Our protagonist is Emilia Bassano (1569 – 1645), a writer and poet living in England at a time when women’s aspirations were usually limited to marrying well and bearing children. Very little is known about Emilia and so the show’s writer, Morgan Lloyd Malcolm, has taken creative licence.

We follow Emilia from adolescence to old age. She is passionate, fiery and angered that she isn’t handed the opportunity to share her stories. This infuriates her as she witnesses the rising success of the Bard himself William Shakespeare, her lover who it appears has taken some of Emilia’s ideas without crediting her. The show’s very clear message which in the finale is shouted to the audience in a rousing monologue, is that men have oppressed women for too long and women should be angry.
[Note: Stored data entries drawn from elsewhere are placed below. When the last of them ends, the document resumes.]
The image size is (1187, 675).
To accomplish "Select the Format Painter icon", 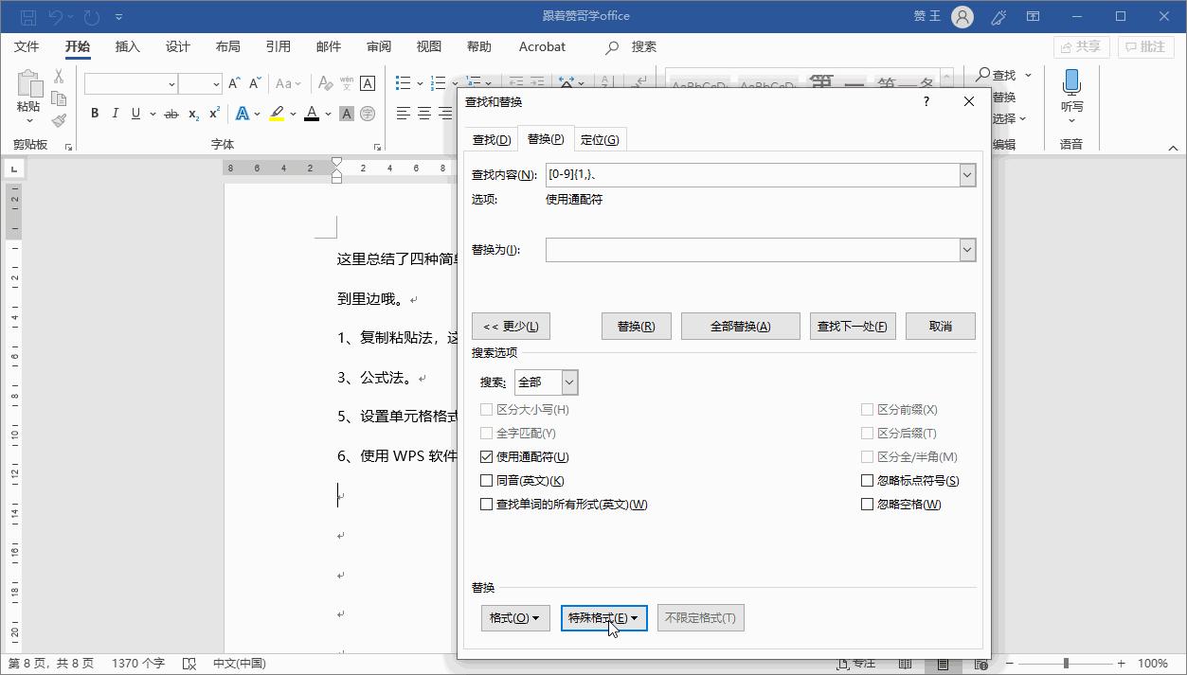I will point(58,119).
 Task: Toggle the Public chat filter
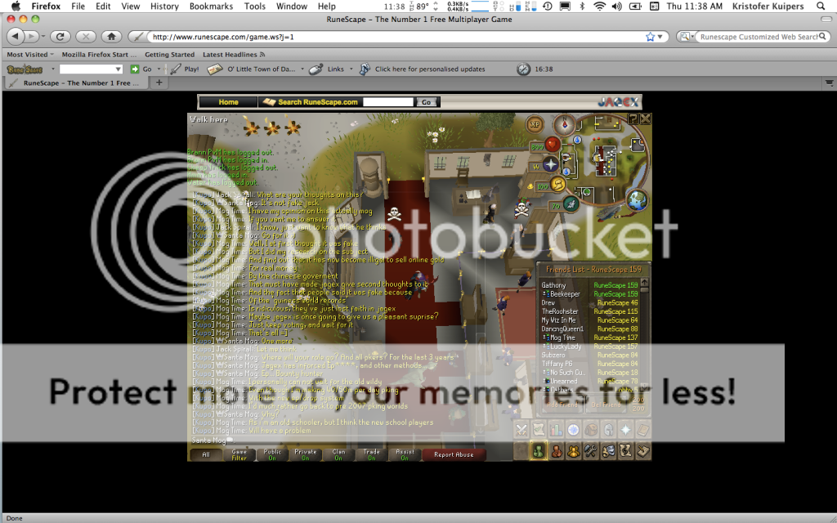(272, 455)
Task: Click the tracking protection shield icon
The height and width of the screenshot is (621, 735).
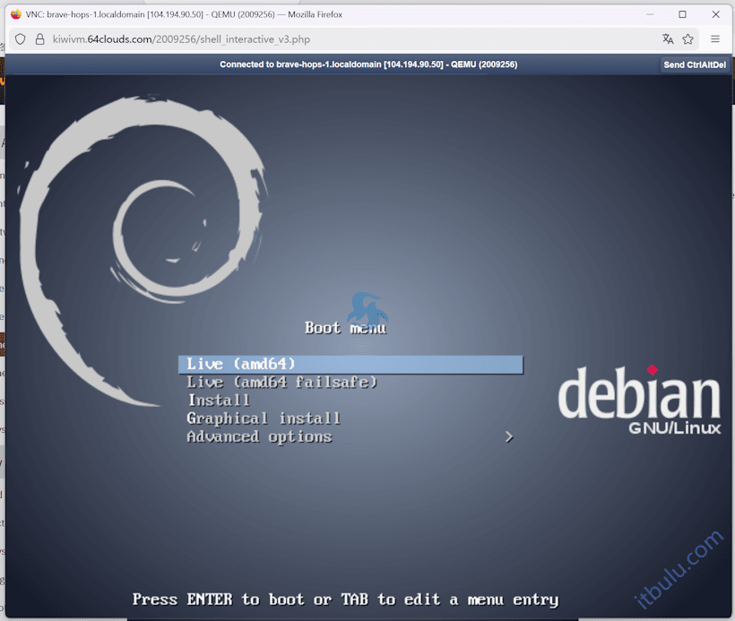Action: click(20, 39)

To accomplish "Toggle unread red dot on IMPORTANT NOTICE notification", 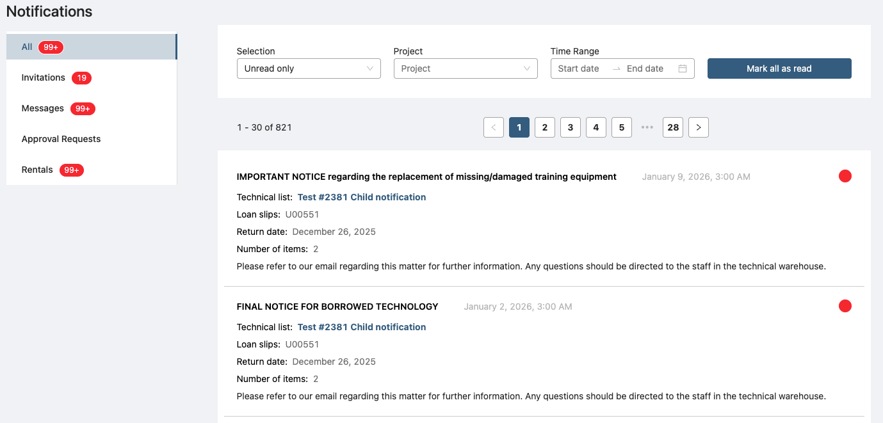I will point(845,176).
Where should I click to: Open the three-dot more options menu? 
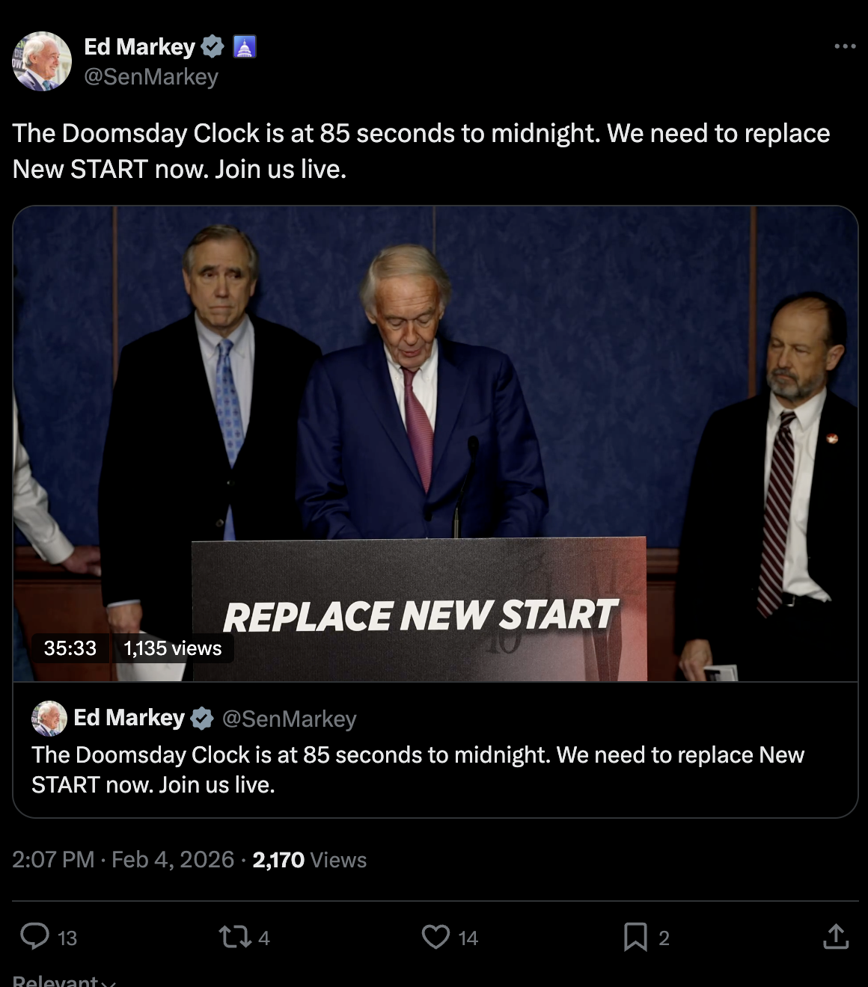[845, 46]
Emilia is played by three actresses to cover the different stages of her life. She has admirable resolve at the start but we see these seeds of anger are planted inside her, when she is groomed to please men from a young age, forced to marry to her cousin to disguise that her child was conceived out of wedlock. As Emilia grows she becomes full of resentment for her predicament, particularly as Shakespeare appears to be a thieving writer who doesn’t deserve his success. To Emilia’s credit, she does not give up on seeking to share her stories and eventually finds inventive ways of doing so but pays a painful price for it.

In a twist on Shakespearean traditions, the whole cast is female. This serves it would seem to degrade the male characters who are all either portrayed as bumbling idiots or aggressive oppressors (or both). This portrayal, I suppose, was intentional to play for comedic effect. In one scene, a man storms onto the stage and declares ‘Silence, there’s an important man coming through’ which was met with uproarious laughter from the audience.
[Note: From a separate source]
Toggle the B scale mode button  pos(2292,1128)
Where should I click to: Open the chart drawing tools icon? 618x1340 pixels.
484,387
Many feminists have been trying to shake off the label that they are all angry women who hate all men for decades. This play seemed to deliberately play right into this stereotype which grew tiresome after a while. I’ve always been of the view that we can only rise by lifting others. By this I mean, we have to be smart in the way that we seek to change attitudes. But with this show, I felt that it just seeks to blame men for all the misfortunes that women have endured and the result is it comes across as bitter and whiny rather than impactful. I think audiences are smarter than the show gives them credit for and these messages contained in the show’s many monologues lacked nuance and didn’t need to be rammed in as forcefully as they were.

There were many elements I did enjoy such as its incorporation of live music, the elaborate Elizabethan costumes and the comedic modernisms weaved into the text to bring a sense of relevance to today. There were also some beautifully choreographed scenes. I was most impressed by how the birth scene was portrayed as an ensemble effort to characterise the superhuman strength required to endure labour at a time before modern medicine.

I’m supposedly part of the target demographic for this show so should have enjoyed it, but I wasn’t that moved by it. My best advice is to go to see it yourself and make up your own mind because my thoughts don’t appear to be representative of what the majority think.

Emilia is running at the Vaudeville Theatre and booking until 15th June 2019 at the time of writing.